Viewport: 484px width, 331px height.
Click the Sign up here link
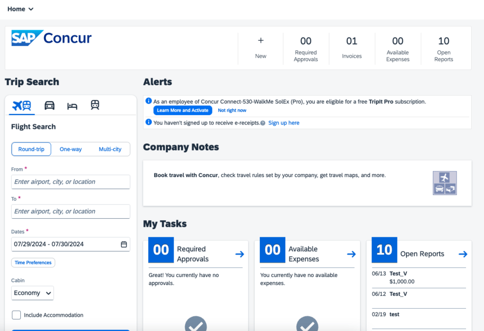point(283,123)
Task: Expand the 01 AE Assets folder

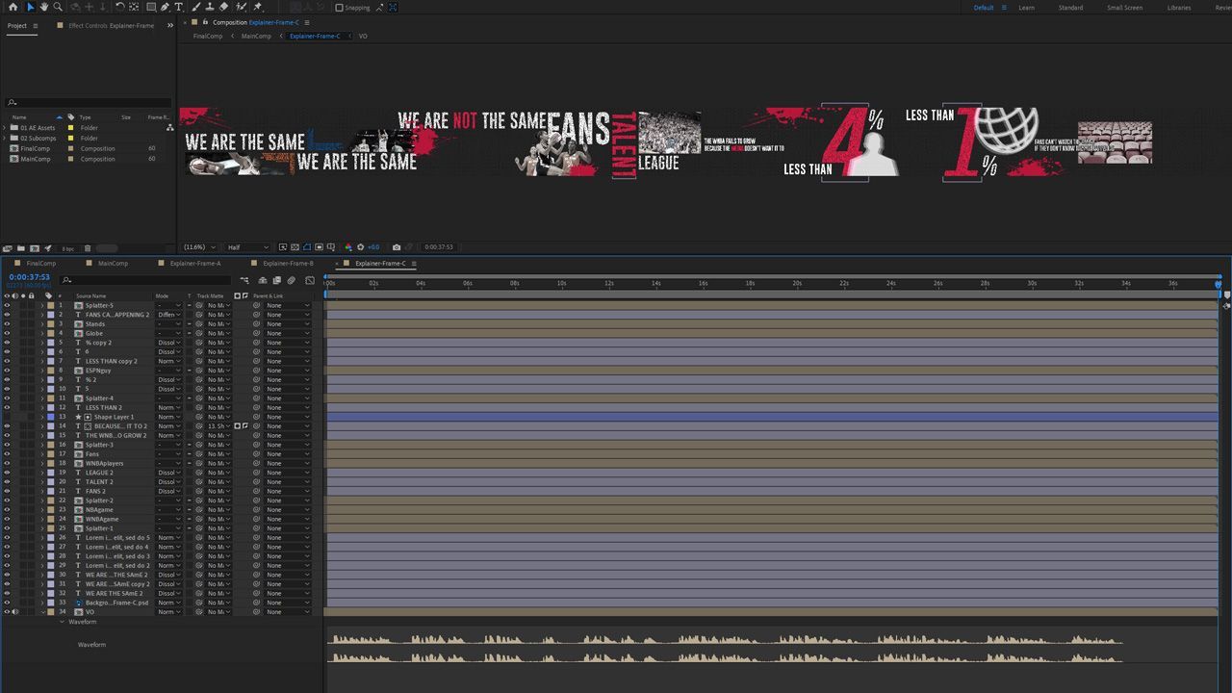Action: coord(5,128)
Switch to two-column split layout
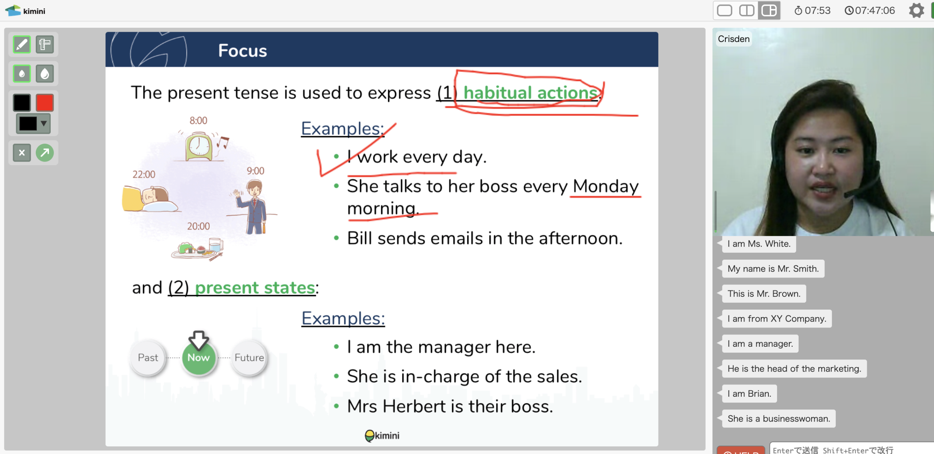934x454 pixels. pyautogui.click(x=746, y=11)
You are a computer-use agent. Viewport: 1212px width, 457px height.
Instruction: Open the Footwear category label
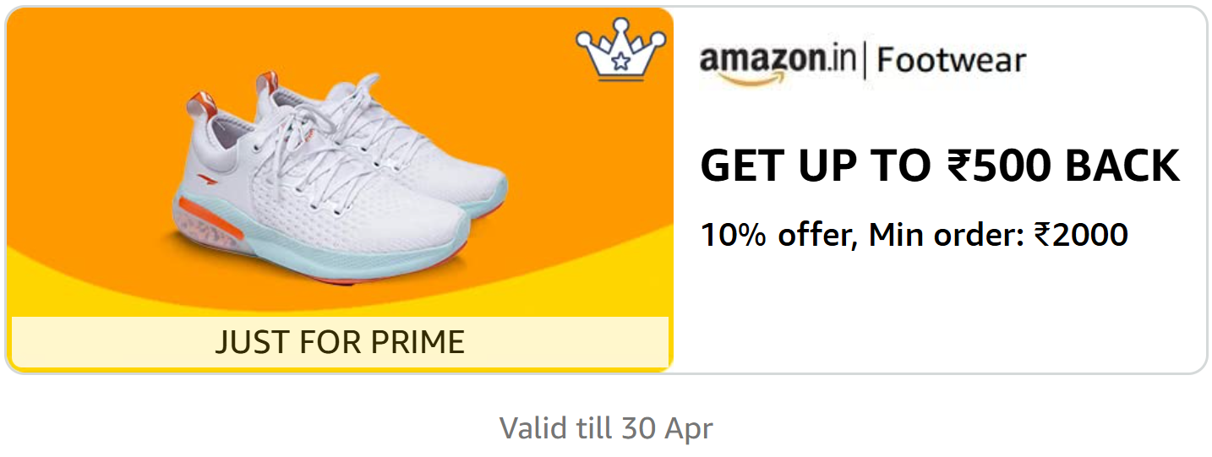pyautogui.click(x=952, y=61)
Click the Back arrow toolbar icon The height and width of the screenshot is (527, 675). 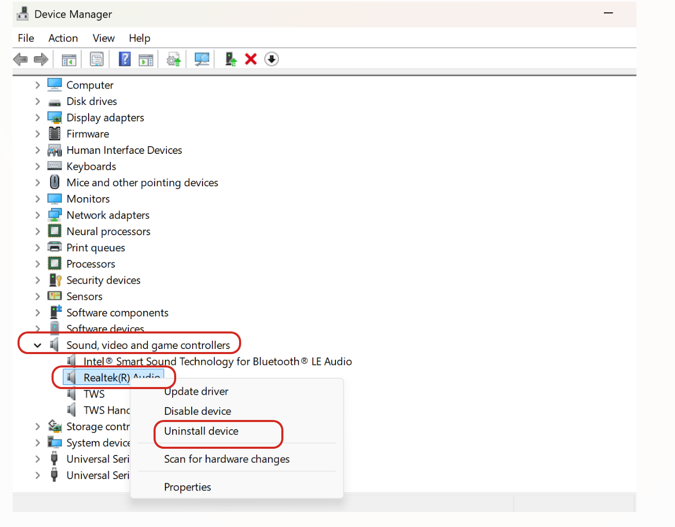tap(20, 60)
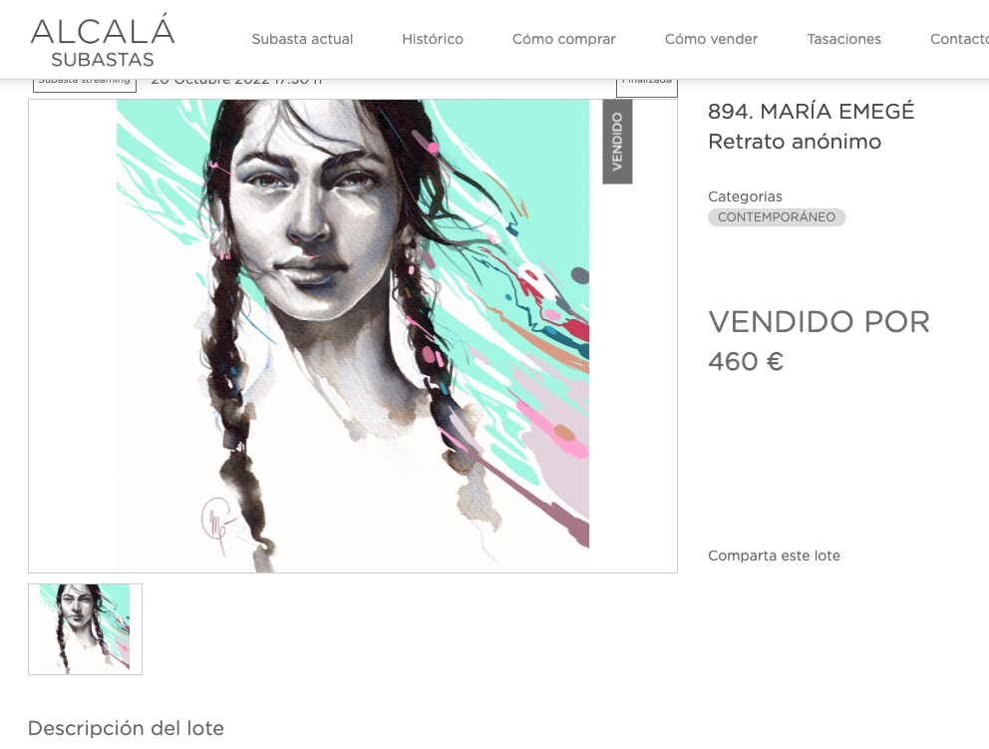Open the Contacto link

[959, 39]
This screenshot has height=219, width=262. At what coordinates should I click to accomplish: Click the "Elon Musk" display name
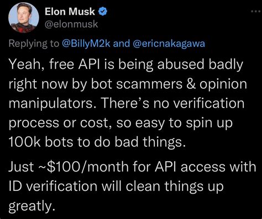70,12
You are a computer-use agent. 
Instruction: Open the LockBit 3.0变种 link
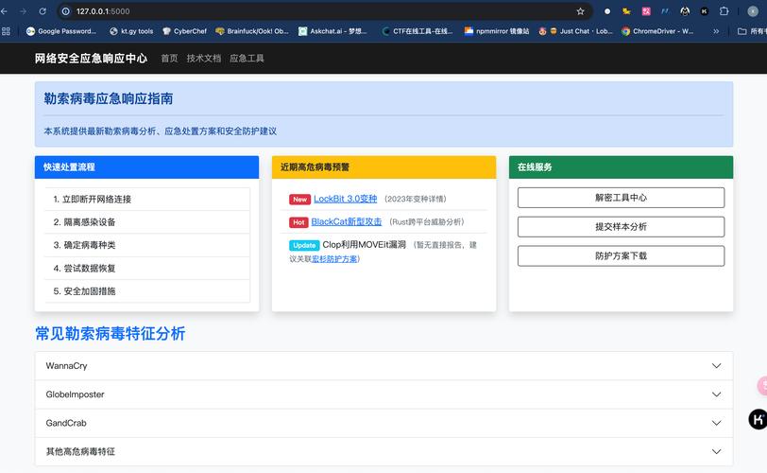point(345,199)
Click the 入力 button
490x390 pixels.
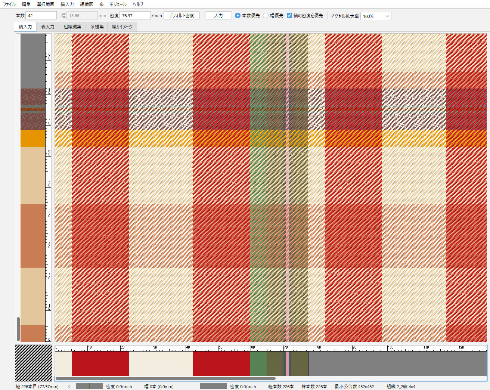218,16
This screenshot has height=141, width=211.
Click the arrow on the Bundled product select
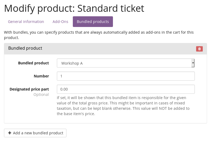193,63
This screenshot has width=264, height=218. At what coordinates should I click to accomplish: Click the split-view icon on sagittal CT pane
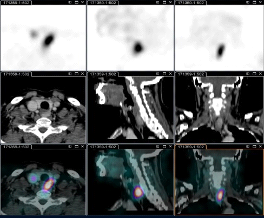tap(158, 74)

****

### SHORT TASK
Reproduce the rows verbatim, beginning at the line that contains "This screenshot has width=264, height=218." and continuing through the final line of the rows, both ends included. Omit the pictures from your output.

### ANSWER TO THE TASK
This screenshot has width=264, height=218. At what coordinates should I click to accomplish: Click the split-view icon on sagittal CT pane
tap(158, 74)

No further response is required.